Records from a data source
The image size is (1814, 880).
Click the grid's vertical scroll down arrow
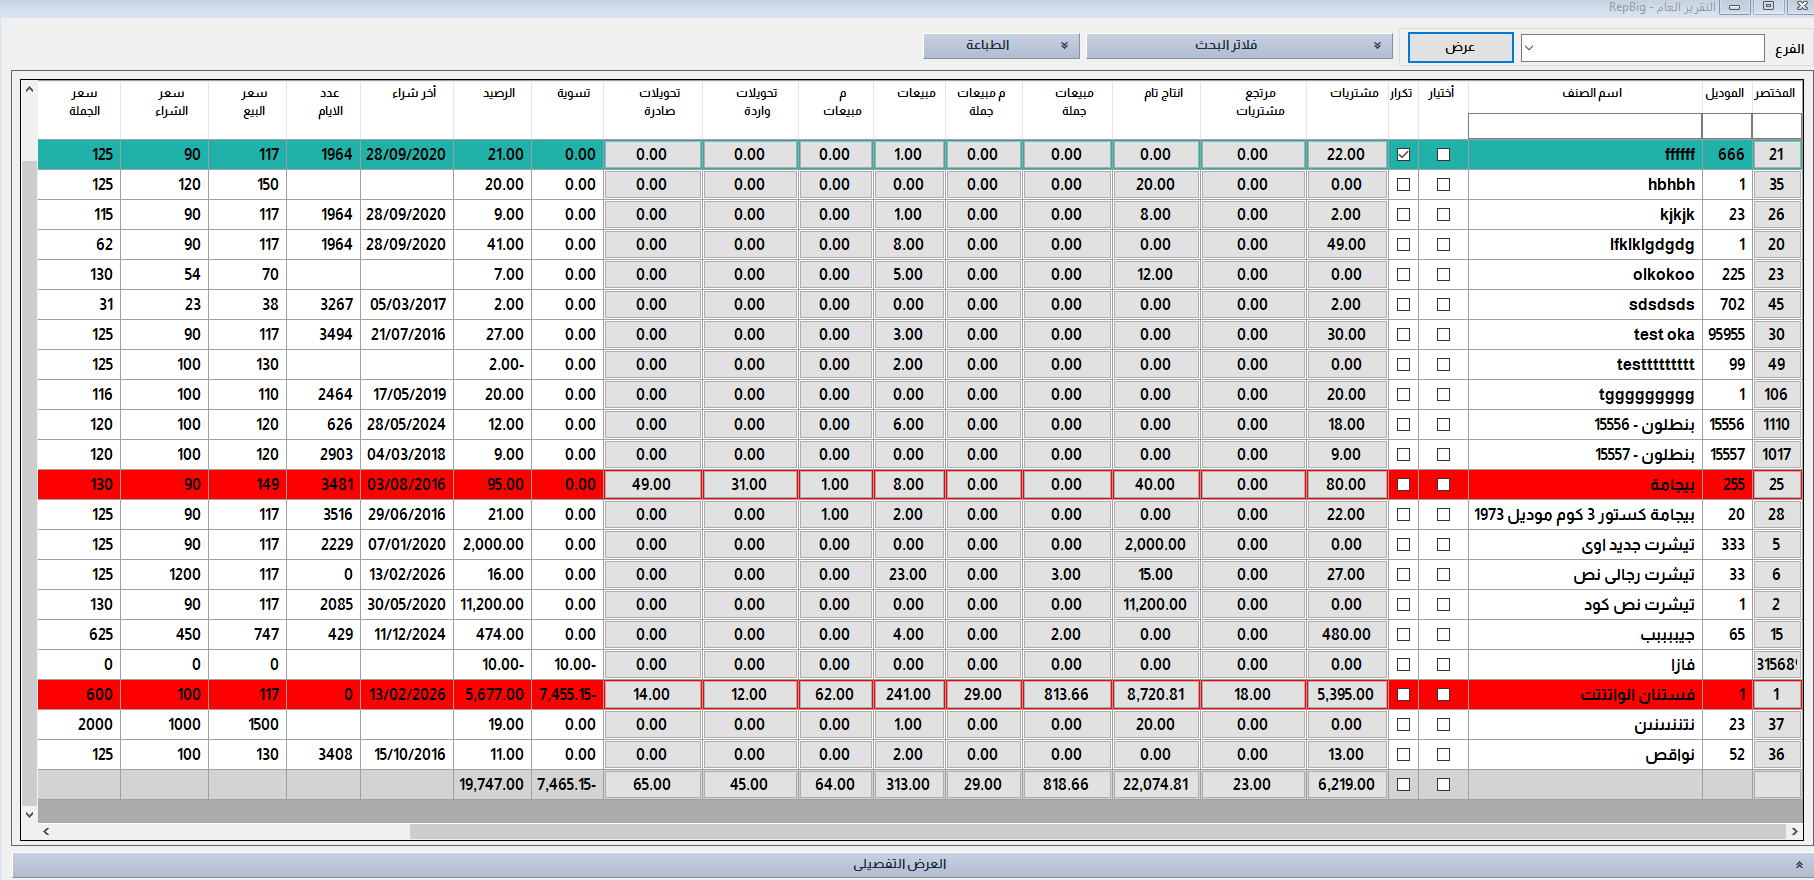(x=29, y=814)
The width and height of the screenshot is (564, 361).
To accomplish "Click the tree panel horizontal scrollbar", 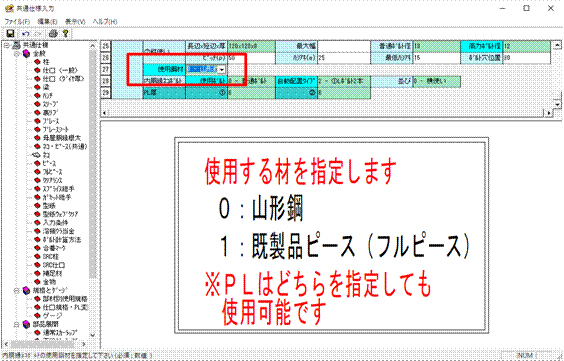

### What is expected:
Pictures excluded, quote all the data above exactly.

### Worked solution:
The image size is (1814, 880).
Click the grid's vertical scroll down arrow
(x=29, y=814)
The width and height of the screenshot is (564, 361).
To accomplish "Click the tree panel horizontal scrollbar", 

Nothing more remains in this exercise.